After hitting a life-time low of Rs 248 on Monday, the Coal India stock bounced back. But the pressure may not fade soon. The government’s plan to divest its stake in the company remains a big overhang on the stock. Further, at a time when global coal prices are under pressure, the share of e-auction volumes that typically fetch better realisations, too, are down. A majority of coal supplies are being directed to the power sector under the fuel supply agreement (FSA) and are impacting profitability. Coal India, thus, reported its first-ever year-on-year fall in net profit (after listing); these were down 16.6 per cent to Rs 3,734 crore for the June quarter.
While the coal prices are likely to remain subdued, benefits of price rises undertaken by Coal India in May-end may bring respite. However, e-auction volumes have to substantially increase, only possible with a substantial ramp-up in coal production.
Against this backdrop, the stock may continue on its roller-coaster ride. Looking at the sharp share price correction and attractive valuations, analysts maintain a positive stance. However, most have cut target prices with the consensus being Rs 356, according to Bloomberg. At Rs 263, the one-year forward price-to-earnings works out to nine times, while the dividend yield is 5.5 per cent.
Lower realisations
The impact of lower realisations was visible on revenues during the June quarter. With lower global prices, Coal India’s per tonne e-auctions realisations, too, came lower at Rs 2,140 compared to Rs 2,561 a year ago. The overall blended realisations, however, were down sharply to Rs 1,430 due to higher supplies of coal under fuel supply agreements (FSAs) that fetched realisations of only Rs 1,236 a tonne. Hence, in spite of the company’s coal sales coming at 115.4 million tonnes (mt) and growing 2.1 per cent year-on-year, revenues declined 0.2 per cent to Rs 16,472 crore for the quarter.
Pricing unlikely to improve
Coal prices are likely to remain subdued in the interim on weak demand from China and Europe. With coal prices remaining soft in June, low-grade Indonesian thermal coal prices declined further by two per cent during July. Analysts at Religare expect prices to remain range-bound in August, too. Thus, not much respite on realisations may be expected during the September 2013 quarter (in September 2012 quarter, blended realisations stood at Rs 1,435 a tonne).
Secondly, Coal India signed only 82 FSAs for 34,793 Mw of power capacity till end-July 2013, compared with 131 FSAs for 60,798-Mw capacity in 2012. However, Coal India is now being asked to sign more FSAs. The coal ministry recently issued another Presidential directive for FSAs in July for an additional 18,000 Mw of power plants coming up by March 2015. This could prove to be another drag on the company, as e-auction volumes that fetch better realisations may go down further.

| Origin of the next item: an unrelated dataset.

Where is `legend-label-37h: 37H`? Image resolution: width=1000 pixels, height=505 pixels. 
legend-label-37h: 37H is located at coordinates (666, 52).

While realisations have been weak, rising employee and diesel costs have put stress on Coal India’s margins. The Ebidta margins declined from 29.2 per cent in June 2012 quarter and 30.7 per cent in March 2013 quarter and further to 24 per cent in June 2013 quarter. As realisations remain under pressure and supplies to the power sector seen rising, the margins are likely to remain under stress, at least till e-auction volumes increase drastically.
The encouragement comes from July production and dispatch numbers. The April-July production at 135.67 mt is just half a million tonne short of the targeted production for the four months. Higher off-take of 38.22 mt versus targeted 36.07 mt in July takes the overall off-take to 153.35 mt to April-July period.
However, analysts are a bit sceptical. Although the company has targeted 492 mt of sales in FY14, Abhisar Jain of Centrum Broking sees the firm achieving only 480 mt.